Tout le film repose ainsi sur un tour de passe-passe : si la première partie ressemble à un film d’horreur amateur, c’est pour dévoiler, dans un second temps, l’envers des accrocs auxquels il doit sa médiocre qualité. Par exemple, un dialogue incongru se révèle être le fruit d’une improvisation causée par l’indisposition que rencontre un acteur ; les autres interprètes doivent donc meubler le vide tandis que Rémi tente laborieusement, en coulisses, de trouver une solution. À cet endroit, Coupez ! se fait l’éloge d’un artisanat du cinéma, dans sa forme la plus brinquebalante et imparfaite. Toujours sur le point de sombrer, le tournage est maintenu à flots par l’énergie et la débrouillardise des techniciens. Le plan final en apporte la preuve : dans un ultime effort, chaque membre de l’équipe met la main à la pâte en formant une pyramide humaine au sommet duquel Romy, la fille de Rémi (et jouée par la propre fille de Michel Hazanavicius), tient la caméra. Le cinéma apparaît alors non seulement comme le fruit d’un travail collectif, mais aussi comme une affaire de famille.

*Un objet artistique élaboré par assemblage d’éléments hétérogènes préexistants

 

 

 

 

 

© Lisa Ritaine

"À VOS MARQUES !"

Programme de courts métrages

Les Indes galantes de Clément Cogitore – 2017 - Art vidéo - 5'

Matti Ke Lal, fils de la terre d’Elisabeth Leuvrey – 1998 - Documentaire - 18'

Allonge ta foulée ! de Brahim Fritah – 2017 - Fiction - 16'

Beach Flags de Sarah Saidan – 2014 - Animation - 13'

Les Baleines ne savent pas nager de Matthieu Ruyssen – 2020 - Fiction - 22'


Orgesticulanismus de Mathieu Labaye – 2008 - Fiction - 10'

Durée totale du programme : 1h24. Le programme est disponible en version ADSME

Cet ensemble, qui réunit documentaires, films de fiction et d’animation, s’articule autour d’un axe commun : le sport envisagé comme un moyen d’affirmer son identité et de se dépasser.
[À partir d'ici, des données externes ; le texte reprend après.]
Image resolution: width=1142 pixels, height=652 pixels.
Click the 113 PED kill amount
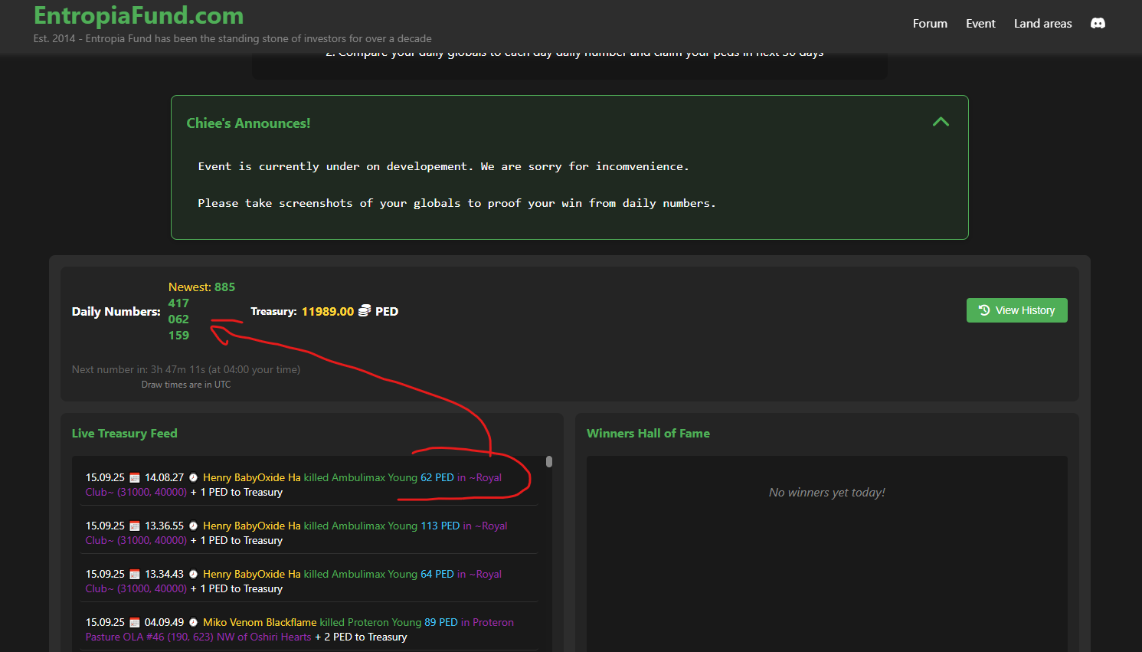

Que permet le sport ? Pour cerner la réponse qu’apporte en creux ce programme de courts exogènes, on pourrait partir d’une phrase confiée en voix off par Benoît Labaye dans Orgesticulanismus : « C’est par le mouvement que l’on s’approprie sa propre vie. » Les différents films parlent tous, à leur manière, d’émancipation : il s’agit de ne faire qu’un avec un collectif (Les Indes galantes), de s’affranchir d’un pouvoir autoritaire (Matti Ke Lal, fils de la terre), de tracer sa propre voie quand on vit dans une cité (Allonge ta foulée !), d’échapper à un mariage arrangé (Beach Flags), de sortir de sa condition de « gros » (Les baleines ne savent pas nager) ou encore de repenser son rapport au mouvement lorsqu’on est handicapé (Orgesticulanismus).
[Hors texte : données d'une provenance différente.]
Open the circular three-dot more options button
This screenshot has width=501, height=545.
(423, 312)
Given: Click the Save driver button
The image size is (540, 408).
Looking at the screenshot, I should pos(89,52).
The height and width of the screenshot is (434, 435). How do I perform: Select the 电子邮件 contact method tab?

Il n’est pas anodin que la plupart de ces titres mettent en scène de jeunes personnages en formation : le sport n’est pas envisagé sous l’angle de la performance mais de l’affirmation de soi ainsi que du lien que l’on tisse avec un embryon de communauté, qu’il s’agisse de danseurs, d’orphelins, de nageuses synchronisées, etc. Dans Matti Ke Lal, un vieux professeur de lutte présente ainsi l’entraînement rugueux auquel il soumet ses différents apprentis, qui doivent notamment labourer à répétition une parcelle de terre. La métaphore est limpide : leurs corps germent grâce à cette discipline de fer. Ce goût de l’effort et du dépassement de soi, mais aussi la volonté de repousser les limites de son enveloppe physique, sont des thèmes récurrents au sein de ces six courts métrages. On y retrouve par ailleurs une manière commune de lier le mouvement à une impulsion musicale. Du coureur d’Allonge ta foulée ! aux nageurs des Baleines..., chacun cherche sa propre musique intérieure. Trouver son rythme, c’est fixer une cadence permettant au corps de parcourir quelques mètres de plus, d’accomplir avec plus de grâce une arabesque sous l’eau, de rattraper un peu de distance sur une rivale qui court plus vite que soi. Cette logique est au cœur des Indes galantes, captation d’une adaptation (libre) du ballet éponyme de Rameau, dirigée par Cogitore lui-même à l’Opéra Bastille. La rencontre entre un groupe de danseurs de Krump et l’œuvre lyrique de Rameau devient le théâtre d’une réunion entre deux époques et styles diamétralement opposés, pour organiser une ronde qui semble chorégraphiée par endroits et improvisée à d’autres. La danse et l’euphorie collective deviennent alors l’instrument pour inventer une « autre musique », moins dictée par la partition d’origine que par les corps eux-mêmes.